Le GNL toujours à l'étude
Les importations de gaz naturel russe par gazoduc dans l'UE se sont évaporées depuis l'invasion de l'Ukraine, mais les compagnies européennes importent plus de gaz naturel liquéfié russe que jamais auparavant. En 2021, les importations de GNL en provenance de Russie se sont élevées à environ 16 milliards de m3 contre 22 milliards en 2022. En totale contradiction avec l’objectif initial avancé : réduire la dépendance à l'égard de l'énergie russe en diversifiant le sourcing.
Les 27 États membres planchent depuis plusieurs semaines sur un mécanisme qui permettrait de corriger cette anomalie sans passer par le processus difficile de l'instauration de nouvelles sanctions.
La flotte dite opaque toujours en ligne de mire
La Commission européenne pourrait en outre, dans le cadre du 11e paquet de sanctions, prendre des mesures contre les pratiques de dissimulation d'opérations illicites, à commencer par les transferts de pétrole en haute mer opérés par des navires de façon opaque, en plein essor depuis l’invasion de l’Ukraine.
Sachant par ailleurs que plusieurs États, dont l'Espagne, ont fait pression sur l'Organisation maritime internationale (OMI) en avril pour qu'elle inscrive ce sujet à l’ordre du jour de la prochaine session du Comité de protection du milieu marin (MEPC 80 en juillet).
Lorsque la question a été évoquée, la président de l’UE, Ursula Von der Leyen, avait indiqué travailler en étroite collaboration avec le G7 sur ce point. Rien n’est en tout cas sorti du sommet annuel à ce stade. Une décision que les exploitants de navires appréhendent notamment en raison de la complexité juridique des textes et des décrets d'application. Si tant est que l’opération soit légalement et techniquement possible.
L'iran jamais loin de l'ostracisation américaine
Washington a également sanctionné la compagnie maritime Khazar Sea Shipping Lines (qui fait partie de l'Islamic Republic of Iran Shipping Lines, la plus grande compagnie du pays) en raison de « ses liens de plus en plus étroits entre la Russie et l'Iran »

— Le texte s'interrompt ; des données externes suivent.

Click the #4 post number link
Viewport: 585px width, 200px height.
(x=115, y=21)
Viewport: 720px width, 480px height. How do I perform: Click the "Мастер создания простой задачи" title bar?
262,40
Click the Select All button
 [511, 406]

Ils ne sont plus à prouver. La semaine dernière, le président russe Vladimir Poutine et son homologue iranien Ebrahim Raisi se sont engagés dans le financement (1,6 Md$) de la construction du dernier tronçon ferroviaire du vaste projet de corridor de transport Nord-Sud destiné à relier l'Inde, l'Iran, la Russie, l'Azerbaïdjan et d'autres pays par voie ferroviaire et maritime. Une nouvelle route qui, selon le président russe, pourrait rivaliser avec le canal de Suez.
La voie ferrée Rasht-Astara, longue de 162 km le long de la côte de la mer Caspienne, est à l'étude depuis 2000, retardé à plusieurs reprises faute de financement.

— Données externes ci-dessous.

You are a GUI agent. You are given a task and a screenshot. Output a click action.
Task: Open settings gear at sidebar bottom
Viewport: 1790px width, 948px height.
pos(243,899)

Associé à une liaison maritime traversant la Caspienne entre l'Iran et la Volga, le corridor ferroviaire doit améliorer la connectivité entre les ports russes de la mer Baltique aux ports iraniens de l'océan Indien et du Golfe, surtout le principal port à conteneurs Bandar Abbas. Ce faisant, il offre une nouvelle voie pour échapper aux sanctions occidentales sur les échanges russes.
Parallèlement, le même jour, la Russie et l'Iran ont également convenu de faciliter le dédouanement rapide des cargaisons transfrontalières. « L'augmentation du nombre de marchandises échangées dans ce corridor, y compris les produits technologiques, entraînera une hausse du volume des transactions commerciales », a précisé à cette occasion Ruslan Davydov, chef du service fédéral des Douanes en Russie.